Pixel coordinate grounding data
========================

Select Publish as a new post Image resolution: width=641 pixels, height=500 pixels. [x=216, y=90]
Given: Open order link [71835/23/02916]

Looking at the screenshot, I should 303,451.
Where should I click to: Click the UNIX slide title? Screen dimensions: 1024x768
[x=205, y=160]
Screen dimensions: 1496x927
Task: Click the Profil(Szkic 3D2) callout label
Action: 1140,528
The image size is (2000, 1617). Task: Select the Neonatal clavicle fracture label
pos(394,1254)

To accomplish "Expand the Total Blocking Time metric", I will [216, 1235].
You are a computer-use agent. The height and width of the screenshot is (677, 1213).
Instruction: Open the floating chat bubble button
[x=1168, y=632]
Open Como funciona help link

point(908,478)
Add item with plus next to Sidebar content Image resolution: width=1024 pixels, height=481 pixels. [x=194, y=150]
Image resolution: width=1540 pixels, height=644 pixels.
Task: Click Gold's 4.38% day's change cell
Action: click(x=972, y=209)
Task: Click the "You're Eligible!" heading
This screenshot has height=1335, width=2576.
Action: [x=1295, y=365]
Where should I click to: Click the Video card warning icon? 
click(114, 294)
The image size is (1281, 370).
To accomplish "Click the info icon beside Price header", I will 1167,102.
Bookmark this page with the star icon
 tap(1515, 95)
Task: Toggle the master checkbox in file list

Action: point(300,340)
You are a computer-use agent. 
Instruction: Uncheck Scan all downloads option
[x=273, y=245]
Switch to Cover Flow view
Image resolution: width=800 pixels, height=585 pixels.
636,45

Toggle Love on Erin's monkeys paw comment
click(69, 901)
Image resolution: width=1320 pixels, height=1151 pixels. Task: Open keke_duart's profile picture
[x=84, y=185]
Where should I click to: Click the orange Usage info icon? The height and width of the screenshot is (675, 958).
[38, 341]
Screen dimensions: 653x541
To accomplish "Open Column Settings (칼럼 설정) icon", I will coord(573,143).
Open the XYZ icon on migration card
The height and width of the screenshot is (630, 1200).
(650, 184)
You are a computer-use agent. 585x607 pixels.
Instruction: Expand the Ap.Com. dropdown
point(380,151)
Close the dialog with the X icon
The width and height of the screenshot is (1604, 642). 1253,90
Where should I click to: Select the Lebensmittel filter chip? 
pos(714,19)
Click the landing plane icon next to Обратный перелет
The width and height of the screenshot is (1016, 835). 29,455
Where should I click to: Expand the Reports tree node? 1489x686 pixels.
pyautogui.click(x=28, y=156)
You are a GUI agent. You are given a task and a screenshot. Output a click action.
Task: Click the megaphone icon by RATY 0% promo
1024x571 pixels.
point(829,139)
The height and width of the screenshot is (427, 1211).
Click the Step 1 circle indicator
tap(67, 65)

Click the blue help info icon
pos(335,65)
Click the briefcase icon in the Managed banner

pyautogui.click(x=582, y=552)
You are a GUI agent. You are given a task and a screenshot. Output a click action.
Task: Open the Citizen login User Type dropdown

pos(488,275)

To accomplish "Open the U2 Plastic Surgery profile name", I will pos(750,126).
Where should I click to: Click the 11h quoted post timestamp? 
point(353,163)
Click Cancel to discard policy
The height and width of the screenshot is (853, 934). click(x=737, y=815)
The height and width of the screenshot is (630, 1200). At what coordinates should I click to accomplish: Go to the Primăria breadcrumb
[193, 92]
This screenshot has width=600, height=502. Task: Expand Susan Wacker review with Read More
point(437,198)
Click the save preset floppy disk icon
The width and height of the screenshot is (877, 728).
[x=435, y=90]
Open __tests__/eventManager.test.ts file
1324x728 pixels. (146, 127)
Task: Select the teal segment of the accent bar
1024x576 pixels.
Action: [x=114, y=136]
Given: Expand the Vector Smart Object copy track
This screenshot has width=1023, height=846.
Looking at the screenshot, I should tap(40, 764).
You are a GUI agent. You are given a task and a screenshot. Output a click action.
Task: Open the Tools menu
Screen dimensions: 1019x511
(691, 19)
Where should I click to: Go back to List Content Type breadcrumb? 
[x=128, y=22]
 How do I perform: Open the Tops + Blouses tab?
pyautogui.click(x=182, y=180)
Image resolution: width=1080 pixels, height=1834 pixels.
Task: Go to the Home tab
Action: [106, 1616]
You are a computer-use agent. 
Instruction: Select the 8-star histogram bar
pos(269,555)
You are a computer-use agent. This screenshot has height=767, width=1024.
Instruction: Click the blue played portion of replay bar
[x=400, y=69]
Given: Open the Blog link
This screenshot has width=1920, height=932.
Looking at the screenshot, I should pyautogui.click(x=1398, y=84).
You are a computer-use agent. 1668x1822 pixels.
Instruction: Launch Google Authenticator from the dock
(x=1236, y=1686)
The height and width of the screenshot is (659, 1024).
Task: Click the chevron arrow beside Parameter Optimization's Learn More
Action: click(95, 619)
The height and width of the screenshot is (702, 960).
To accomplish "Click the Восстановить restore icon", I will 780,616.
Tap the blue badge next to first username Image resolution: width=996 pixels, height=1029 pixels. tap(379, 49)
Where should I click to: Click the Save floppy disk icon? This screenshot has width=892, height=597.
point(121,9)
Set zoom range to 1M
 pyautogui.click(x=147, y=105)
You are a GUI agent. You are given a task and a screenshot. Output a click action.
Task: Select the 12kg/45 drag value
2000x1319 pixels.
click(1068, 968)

========================

* [Activity]: Copy every entry exactly as it is given.

* [Solution for this task]:
Select Publish as a new post Image resolution: width=641 pixels, height=500 pixels. [x=216, y=90]
Given: Open order link [71835/23/02916]

Looking at the screenshot, I should 303,451.
Where should I click to: Click the UNIX slide title? Screen dimensions: 1024x768
[x=205, y=160]
Screen dimensions: 1496x927
Task: Click the Profil(Szkic 3D2) callout label
Action: 1140,528
The image size is (2000, 1617). Task: Select the Neonatal clavicle fracture label
pos(394,1254)

To accomplish "Expand the Total Blocking Time metric", I will [216, 1235].
You are a computer-use agent. The height and width of the screenshot is (677, 1213).
Instruction: Open the floating chat bubble button
[x=1168, y=632]
Open Como funciona help link

point(908,478)
Add item with plus next to Sidebar content Image resolution: width=1024 pixels, height=481 pixels. [x=194, y=150]
Image resolution: width=1540 pixels, height=644 pixels.
Task: Click Gold's 4.38% day's change cell
Action: click(x=972, y=209)
Task: Click the "You're Eligible!" heading
This screenshot has height=1335, width=2576.
Action: [x=1295, y=365]
Where should I click to: Click the Video card warning icon? 
click(114, 294)
The image size is (1281, 370).
To accomplish "Click the info icon beside Price header", I will 1167,102.
Bookmark this page with the star icon
 tap(1515, 95)
Task: Toggle the master checkbox in file list

Action: point(300,340)
You are a computer-use agent. 
Instruction: Uncheck Scan all downloads option
[x=273, y=245]
Switch to Cover Flow view
Image resolution: width=800 pixels, height=585 pixels.
636,45

Toggle Love on Erin's monkeys paw comment
click(69, 901)
Image resolution: width=1320 pixels, height=1151 pixels. Task: Open keke_duart's profile picture
[x=84, y=185]
Where should I click to: Click the orange Usage info icon? The height and width of the screenshot is (675, 958).
[38, 341]
Screen dimensions: 653x541
To accomplish "Open Column Settings (칼럼 설정) icon", I will coord(573,143).
Open the XYZ icon on migration card
The height and width of the screenshot is (630, 1200).
(650, 184)
You are a computer-use agent. 585x607 pixels.
Instruction: Expand the Ap.Com. dropdown
point(380,151)
Close the dialog with the X icon
The width and height of the screenshot is (1604, 642). 1253,90
Where should I click to: Select the Lebensmittel filter chip? 
pos(714,19)
Click the landing plane icon next to Обратный перелет
The width and height of the screenshot is (1016, 835). 29,455
Where should I click to: Expand the Reports tree node? 1489x686 pixels.
pyautogui.click(x=28, y=156)
You are a GUI agent. You are given a task and a screenshot. Output a click action.
Task: Click the megaphone icon by RATY 0% promo
1024x571 pixels.
point(829,139)
The height and width of the screenshot is (427, 1211).
Click the Step 1 circle indicator
tap(67, 65)

Click the blue help info icon
pos(335,65)
Click the briefcase icon in the Managed banner

pyautogui.click(x=582, y=552)
You are a GUI agent. You are given a task and a screenshot. Output a click action.
Task: Open the Citizen login User Type dropdown

pos(488,275)

To accomplish "Open the U2 Plastic Surgery profile name", I will pos(750,126).
Where should I click to: Click the 11h quoted post timestamp? 
point(353,163)
Click Cancel to discard policy
The height and width of the screenshot is (853, 934). click(x=737, y=815)
The height and width of the screenshot is (630, 1200). At what coordinates should I click to accomplish: Go to the Primăria breadcrumb
[193, 92]
This screenshot has width=600, height=502. Task: Expand Susan Wacker review with Read More
point(437,198)
Click the save preset floppy disk icon
The width and height of the screenshot is (877, 728).
[x=435, y=90]
Open __tests__/eventManager.test.ts file
1324x728 pixels. (146, 127)
Task: Select the teal segment of the accent bar
1024x576 pixels.
Action: [x=114, y=136]
Given: Expand the Vector Smart Object copy track
This screenshot has width=1023, height=846.
Looking at the screenshot, I should tap(40, 764).
You are a GUI agent. You are given a task and a screenshot. Output a click action.
Task: Open the Tools menu
Screen dimensions: 1019x511
(691, 19)
Where should I click to: Go back to List Content Type breadcrumb? 
[x=128, y=22]
 How do I perform: Open the Tops + Blouses tab?
pyautogui.click(x=182, y=180)
Image resolution: width=1080 pixels, height=1834 pixels.
Task: Go to the Home tab
Action: [106, 1616]
You are a computer-use agent. 
Instruction: Select the 8-star histogram bar
pos(269,555)
You are a computer-use agent. This screenshot has height=767, width=1024.
Instruction: Click the blue played portion of replay bar
[x=400, y=69]
Given: Open the Blog link
This screenshot has width=1920, height=932.
Looking at the screenshot, I should pyautogui.click(x=1398, y=84).
You are a computer-use agent. 1668x1822 pixels.
Instruction: Launch Google Authenticator from the dock
(x=1236, y=1686)
The height and width of the screenshot is (659, 1024).
Task: Click the chevron arrow beside Parameter Optimization's Learn More
Action: click(95, 619)
The height and width of the screenshot is (702, 960).
To accomplish "Click the Восстановить restore icon", I will 780,616.
Tap the blue badge next to first username Image resolution: width=996 pixels, height=1029 pixels. tap(379, 49)
Where should I click to: Click the Save floppy disk icon? This screenshot has width=892, height=597.
point(121,9)
Set zoom range to 1M
 pyautogui.click(x=147, y=105)
You are a GUI agent. You are given a task and a screenshot. Output a click action.
Task: Select the 12kg/45 drag value
2000x1319 pixels.
click(1068, 968)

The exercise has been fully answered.